What are your thoughts about deer?
I worry about them getting struck by cars.
I worry about them when it gets very cold out and there are several inches of snow on the ground. I wonder where they go when it is freezing out.

…I have been listening to:
Jay Z
One Republic
Judy Garland
Little Bow Wow
The Faces
Hole
Guns and Roses

…I watched “Glee” last night. Yuck.

…It would be a sad world without music. Music is one of the 8 Things You Can Never Have Enough Of. And then there's Books, Movies, Photography.
Can you guess the other four?
Do you have your own list?

…Speaking of sad, it's sad to say this, but I've come to the conclusion that the vast amount of people in the world are flaky. Meaning, they say they are going to do this and then they don't do it at all. They just fade away.
I used to get frustrated by that. Now, unfortunately, I sort of expect it. So when people say, we should get together next month, I don’t worry at all. I just say, “Sure!” because it’s never going to happen.

…Tonight I am speaking to a group. I am going to wing it. I have some stories in my pocket that I'll tell. I might be a big hit or a total flop. We'll see.

…Some things are hard for me. Picking up the phone and calling a certain person is very difficult for me. It shouldn't be that way. I should want to pick up the phone and call this person because I should love this person but I'm not so sure I do and because of this uncertainty it makes me feel a little ashamed, although if you knew this person, if you knew the circumstances of my situation and history involving this person, well, you might be in my corner. I don't know, though. You very well could consider me despicable.

…Sometimes I think I am too much of a romantic. I want things to be sweet and lovely. I want to be loved. I want a happy ending. So that's why I turn to music. I let it swirl and swim through me. When I wear earphones is when it really seeps into my being. I love hearing the fingers plucking the chords and strings right there in the center of my brain, that hollowed out space needing something special and meaningful to fill it up.

…Oh yes.

…And here we are. Happy Wednesday.


"It's time to start living the life you've imagined."-- Henry James

"If you are not risking sentimentality, you are not close to your inner self." Bill Kittredge

"I find the more I practice, the luckier I get." Jack Nicklaus

"Most people who worry about morality ought to." Richard Hugo

"I know that I shall meet my fate somewhere among the clouds above; those that I figh, I do not hate, those that I love I do not guard." WB Yeats

Tuesday, May 10, 2011




IS THIS HOW YOU WANT ME?


…I have a new micro, "Hand Me Down" up at Eunoia Review and a poem, "Pallet" at The Camel Saloon.
Both are also here under "Words In Print."

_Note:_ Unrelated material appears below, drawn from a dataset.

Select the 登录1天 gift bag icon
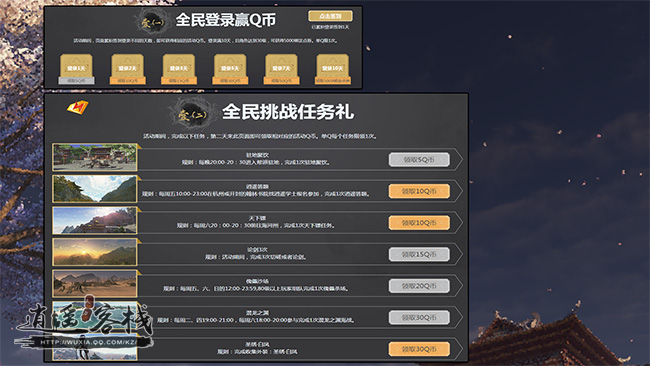This screenshot has height=366, width=650. coord(76,65)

…I like to laugh. How about you? My kids make me laugh harder than anyone. I love my kids.
I think laughter is an important part of living and the human condition. Life would be sad without humor, don't you think?
I can laugh pretty freely. My boy and I watched Tivo-ed episodes of Saturday Night Live last night and I laughed and laughed. It felt good, liberating, as if I was molting myself, shedding stress.

…Tina Fey looks beautiful pregnant. Most women look way prettier pregnant. Maya Rudolph, however, is not one of the majority.

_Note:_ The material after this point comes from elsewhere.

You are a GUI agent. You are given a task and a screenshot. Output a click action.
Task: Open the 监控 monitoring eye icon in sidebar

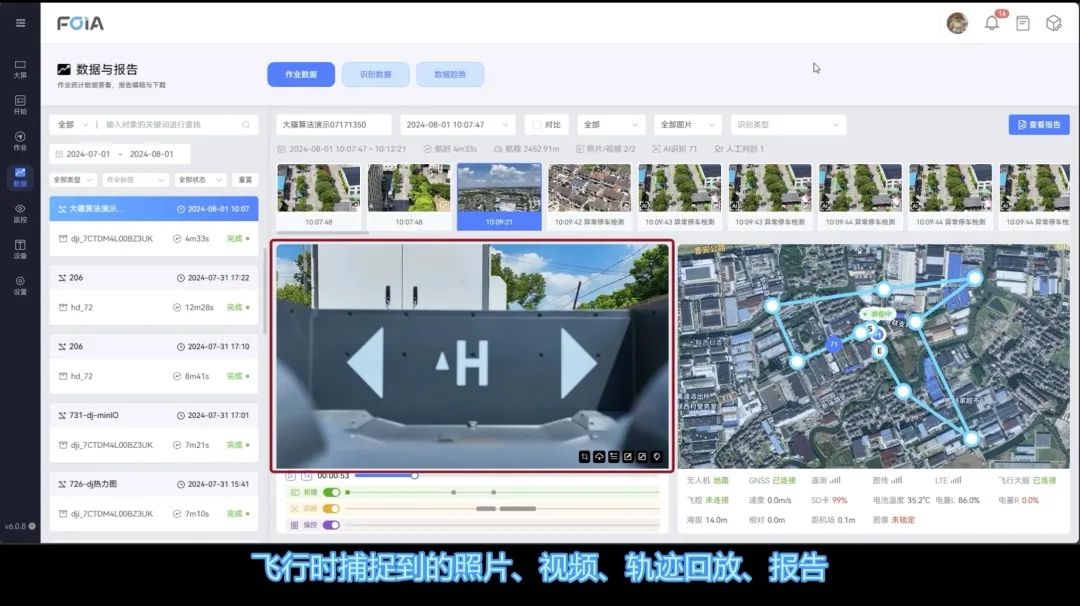(20, 212)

…Do you ever sleepwalk? I used to. Supposedly stress or alcohol consumption are the causes. Which makes sense.
When you sleepwalk and wake up the next morning you are in a very vulnerable position because you can't remember doing the sleepwalking thing and so whoever noticed you sleepwalking holds a lot of power because they can say you did this or that and you have no choice but to believe them.
I'm sort of fascinated by the idea of sleepwalking. I've written a few things about it. One story, called "Ruthless Trust," that I really liked but few people "got" begins with this line: "My wife says I've been sleepwalking again. Next she asks, 'When's Ben coming?'"
Ben is the man's son. Ben is a bad kid. He's physically abusive to his Dad. I thought that was a fascinating concept, sort of the abusive father-son relationship turned on its head. But that's just me.

…I finished my story for Matt Potter's "Pure Slush" Travel-themed issue. It was quite a dark story. Are you surprised? But it turned out pretty good. I made myself sad reading it when I re-read it last night. It's okay to be sad sometimes.

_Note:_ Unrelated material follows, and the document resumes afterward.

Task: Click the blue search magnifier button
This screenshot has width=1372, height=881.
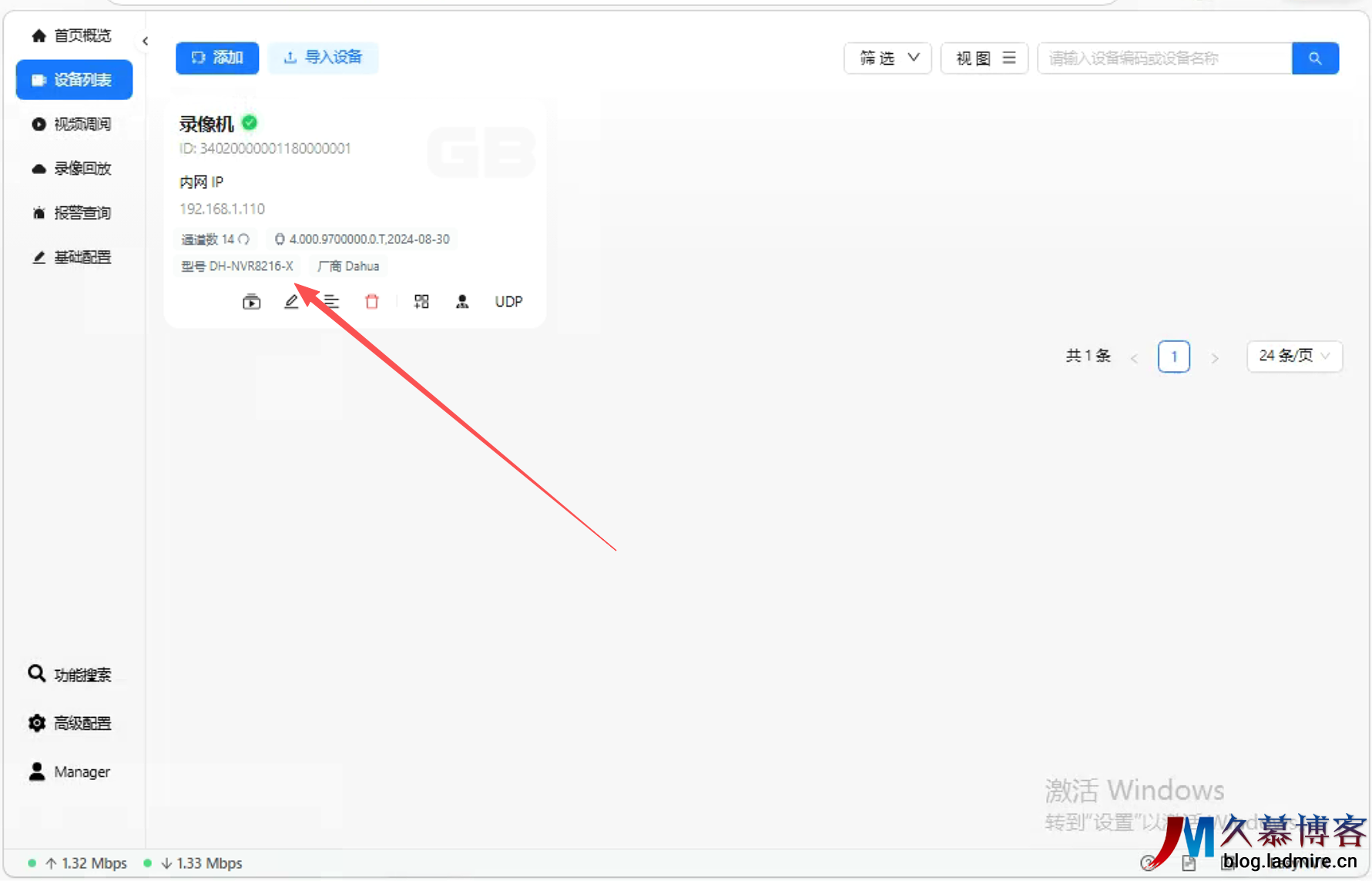Action: (1315, 59)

…I've been listening to Fleet Foxes so much that I feel as if I'm now a band member. The only thing keeping that from happening is I don't have a beard and my hair is clean.

…Did you see "The Beaver" yet? You need to. No go, git. See it.

…I'm reading "The Triggering Town" by Richard Hugo. I'm doing a summer workshop in Iowa and this book was recommended. Richard is a poet and a professor. He does a good job of teaching writing principles, which is a tricky task, if you ask me. Here are a couple of things he says that I like:

"You have to be silly to write poems at all." (I agree and would add, "and brave" behind the word "silly.")

"I caution against communication because once language exists only to convey information, it is dying."

"Once you have the information, the words seem unimportant."

"Never worry about the reader, what the reader can understand. When you are writing, glance over your shoulder and you will find no reader. Just you and the page. Feel lonely? Good. Assuming you can write clear English sentences, give up all worry about communication. If you want to communicate, use the telephone."

"If you are a poet, your vocabulary is limited to your obsession."

"Words love the ridiculous areas of our mind."

"The imagination is a cynic."

"Your job is to be honest and to try not to be boring."

"Lucky accidents seldom happen to writers who don't work. The hard work on the first poem is responsible for the sudden ease of the second. If you just sit around waiting for the easy ones, nothing will come. Get to work."

"I don't know why we write poems. We must be crazy."

Monday, May 9, 2011


THAT SILENCE YOU HEAR IS ME BEING A GENTLEMAN

…I have a new poem, "Old Pictures" up at The Camel Saloon and a micro, "Elsewhere" at Eunoia Review.
Both are also here under "Words in Print."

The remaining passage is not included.